Possible Duplicate:
Value of $\sum\limits_n x^n$
Let $\lvert a \rvert < 1$.
How would I show that the infinite sum $$1 + a + \cdots + a^n + \cdots = \frac{1}{1-a}$$
Update: Thanks everyone. Having different solutions from different people really helps to see the problem from a different perspective.
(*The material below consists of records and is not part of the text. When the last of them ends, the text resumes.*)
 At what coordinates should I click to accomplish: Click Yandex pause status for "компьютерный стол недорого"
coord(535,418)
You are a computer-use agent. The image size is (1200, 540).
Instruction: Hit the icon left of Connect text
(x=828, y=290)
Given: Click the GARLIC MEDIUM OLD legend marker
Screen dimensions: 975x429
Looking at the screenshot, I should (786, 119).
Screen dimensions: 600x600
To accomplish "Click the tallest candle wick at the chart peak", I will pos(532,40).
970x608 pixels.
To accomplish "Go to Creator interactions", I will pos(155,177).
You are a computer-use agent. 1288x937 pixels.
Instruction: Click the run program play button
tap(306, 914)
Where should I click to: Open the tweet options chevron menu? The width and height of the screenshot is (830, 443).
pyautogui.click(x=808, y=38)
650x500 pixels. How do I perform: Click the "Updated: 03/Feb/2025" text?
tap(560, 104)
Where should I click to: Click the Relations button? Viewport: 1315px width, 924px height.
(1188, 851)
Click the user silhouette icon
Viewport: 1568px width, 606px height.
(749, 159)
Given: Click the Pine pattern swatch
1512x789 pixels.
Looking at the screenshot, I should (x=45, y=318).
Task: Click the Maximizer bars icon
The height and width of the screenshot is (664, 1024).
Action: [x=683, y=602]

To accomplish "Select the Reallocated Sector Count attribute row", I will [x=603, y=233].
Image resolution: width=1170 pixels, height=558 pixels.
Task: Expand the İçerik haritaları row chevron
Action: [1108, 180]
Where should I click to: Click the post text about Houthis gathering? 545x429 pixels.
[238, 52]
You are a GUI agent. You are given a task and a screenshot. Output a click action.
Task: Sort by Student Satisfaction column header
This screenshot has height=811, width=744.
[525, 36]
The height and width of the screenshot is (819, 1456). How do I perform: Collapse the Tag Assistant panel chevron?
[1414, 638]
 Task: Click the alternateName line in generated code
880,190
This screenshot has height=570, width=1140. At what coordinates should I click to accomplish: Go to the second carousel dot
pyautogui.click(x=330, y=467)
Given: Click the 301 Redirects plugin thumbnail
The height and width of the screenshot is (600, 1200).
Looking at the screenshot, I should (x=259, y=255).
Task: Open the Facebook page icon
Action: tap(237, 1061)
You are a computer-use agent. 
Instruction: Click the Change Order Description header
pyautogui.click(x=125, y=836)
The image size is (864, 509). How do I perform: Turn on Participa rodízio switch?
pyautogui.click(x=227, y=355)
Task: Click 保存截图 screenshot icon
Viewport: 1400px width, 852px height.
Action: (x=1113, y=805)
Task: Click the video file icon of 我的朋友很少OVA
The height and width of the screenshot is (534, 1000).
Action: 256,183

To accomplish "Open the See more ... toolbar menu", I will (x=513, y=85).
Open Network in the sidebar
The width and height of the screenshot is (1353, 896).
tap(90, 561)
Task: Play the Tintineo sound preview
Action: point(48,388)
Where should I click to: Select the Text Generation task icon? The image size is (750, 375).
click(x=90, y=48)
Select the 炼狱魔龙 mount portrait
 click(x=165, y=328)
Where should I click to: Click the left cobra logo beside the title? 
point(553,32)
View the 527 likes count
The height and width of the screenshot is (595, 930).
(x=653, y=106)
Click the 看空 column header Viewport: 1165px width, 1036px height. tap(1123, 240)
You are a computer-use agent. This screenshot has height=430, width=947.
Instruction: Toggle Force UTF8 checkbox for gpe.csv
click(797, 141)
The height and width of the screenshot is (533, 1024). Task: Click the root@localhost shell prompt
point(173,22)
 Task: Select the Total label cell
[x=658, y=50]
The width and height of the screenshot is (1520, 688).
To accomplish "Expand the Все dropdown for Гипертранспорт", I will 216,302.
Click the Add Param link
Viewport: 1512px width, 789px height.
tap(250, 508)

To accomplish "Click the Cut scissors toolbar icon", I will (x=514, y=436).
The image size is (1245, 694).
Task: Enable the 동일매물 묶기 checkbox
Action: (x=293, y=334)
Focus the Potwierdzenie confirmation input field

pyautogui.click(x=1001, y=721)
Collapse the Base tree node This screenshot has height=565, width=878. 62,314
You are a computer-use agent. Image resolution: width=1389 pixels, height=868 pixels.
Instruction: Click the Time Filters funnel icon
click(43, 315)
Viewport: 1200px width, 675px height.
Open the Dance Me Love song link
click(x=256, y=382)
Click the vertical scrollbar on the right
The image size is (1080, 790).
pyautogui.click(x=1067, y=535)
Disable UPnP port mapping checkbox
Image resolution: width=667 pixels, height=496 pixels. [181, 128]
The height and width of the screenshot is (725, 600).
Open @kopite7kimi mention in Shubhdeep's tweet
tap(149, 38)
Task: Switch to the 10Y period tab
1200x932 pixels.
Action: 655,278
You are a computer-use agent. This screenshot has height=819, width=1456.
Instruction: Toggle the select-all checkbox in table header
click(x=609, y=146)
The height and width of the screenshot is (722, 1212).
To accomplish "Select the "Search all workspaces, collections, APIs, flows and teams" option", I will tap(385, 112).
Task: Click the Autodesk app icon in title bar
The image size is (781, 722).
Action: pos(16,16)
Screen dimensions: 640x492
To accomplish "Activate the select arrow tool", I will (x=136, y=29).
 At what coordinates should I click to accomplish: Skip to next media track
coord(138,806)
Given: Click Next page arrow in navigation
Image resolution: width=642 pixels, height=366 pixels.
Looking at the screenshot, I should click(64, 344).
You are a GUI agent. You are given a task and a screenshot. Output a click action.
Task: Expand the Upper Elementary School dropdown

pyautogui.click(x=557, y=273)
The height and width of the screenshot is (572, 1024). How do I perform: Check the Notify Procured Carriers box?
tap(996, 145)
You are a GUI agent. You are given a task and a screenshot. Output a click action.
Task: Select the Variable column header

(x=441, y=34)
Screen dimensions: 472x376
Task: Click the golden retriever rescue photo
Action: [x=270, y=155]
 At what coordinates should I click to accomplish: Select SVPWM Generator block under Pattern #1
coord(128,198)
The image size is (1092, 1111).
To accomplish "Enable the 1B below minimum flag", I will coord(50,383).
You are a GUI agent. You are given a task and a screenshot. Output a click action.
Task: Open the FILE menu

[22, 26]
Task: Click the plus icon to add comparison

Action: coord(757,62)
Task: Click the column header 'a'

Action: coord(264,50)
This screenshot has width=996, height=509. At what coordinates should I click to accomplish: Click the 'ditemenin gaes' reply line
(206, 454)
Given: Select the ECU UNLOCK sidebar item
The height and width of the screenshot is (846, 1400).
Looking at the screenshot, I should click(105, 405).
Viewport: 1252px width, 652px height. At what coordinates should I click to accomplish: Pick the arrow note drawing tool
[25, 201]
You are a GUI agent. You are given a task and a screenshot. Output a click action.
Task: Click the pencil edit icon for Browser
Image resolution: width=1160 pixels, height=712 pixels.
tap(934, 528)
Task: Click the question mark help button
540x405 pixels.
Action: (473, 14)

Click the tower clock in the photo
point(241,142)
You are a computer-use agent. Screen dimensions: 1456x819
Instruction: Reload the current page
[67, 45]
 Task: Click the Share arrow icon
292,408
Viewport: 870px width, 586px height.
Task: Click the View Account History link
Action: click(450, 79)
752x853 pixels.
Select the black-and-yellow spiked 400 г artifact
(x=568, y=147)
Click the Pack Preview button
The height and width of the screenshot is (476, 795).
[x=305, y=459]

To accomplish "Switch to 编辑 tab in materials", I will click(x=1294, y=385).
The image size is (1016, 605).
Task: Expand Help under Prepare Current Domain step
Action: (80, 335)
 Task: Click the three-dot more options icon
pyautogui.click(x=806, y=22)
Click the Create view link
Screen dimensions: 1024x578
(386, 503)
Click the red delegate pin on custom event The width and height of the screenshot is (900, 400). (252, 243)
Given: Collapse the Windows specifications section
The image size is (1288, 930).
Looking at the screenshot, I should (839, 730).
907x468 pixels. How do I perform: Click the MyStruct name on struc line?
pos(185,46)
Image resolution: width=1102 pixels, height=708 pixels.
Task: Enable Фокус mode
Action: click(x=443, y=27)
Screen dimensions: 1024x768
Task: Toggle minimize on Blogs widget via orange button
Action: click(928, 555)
As already pointed out, in general you have $$ 1+ a + \cdots + a^n = \frac{1-a^{n+1}}{1-a}\ . $$ Taking the limit to infinity and using that if $|a|<1$, then $\lim_{n\rightarrow\infty}a^n=0$ you get the result. $$ \begin{eqnarray} \sum_{k=0}^\infty a^k &=& \lim_{n\rightarrow \infty}\sum_{k=0}^n a^k\\ &=& \lim_{n\rightarrow \infty} \frac{1-a^{n+1}}{1-a} \\ &=& \frac{1}{1-a} \end{eqnarray} $$
$$(1 + a + ... + a^n)(1-a)=1 + a + ... + a^n-(a + ... + a^{n+1}) =1-a^{n+1}$$ since $a\neq1$ divide by $1-a$ to get $$(1 + a + ... + a^n)=\frac{a^n-1}{a-1}$$ because $$\lim_{n\rightarrow \infty} \frac{a^n-1}{a-1}=\frac{1}{1-a},|a|<1$$ so $$1 + a + ... + a^n+...=\frac{1}{1-a}$$
i think it's just using MacLaurin's series
suppose $f(a)=\frac{1}{1-a}$ then we get $f(0)=1$
$f'(a)=\frac{1}{(1-a)^2}$ then we get $f'(0)=1$
$f"(a)=\frac{2}{(1-a)^3}$ then we get $f"(0)=2$
$f'''(a)=\frac{2.3}{(1-a)^2}$ then we get $f'(0)=3!$
do this till $n$-th factor then we get the MacLaurin series of $f(a)$
$$f(a)=f(0)+\frac{f'(0)}{1!}a+\frac{f"(0)}{2!}a^2+...+\frac{f^{(n)}}{n!}a^n$$
$$f(a)=1+a+a^2+...+a^n$$
Finally we get $\frac{1}{1-a}=1+a+a^2+...+a^n$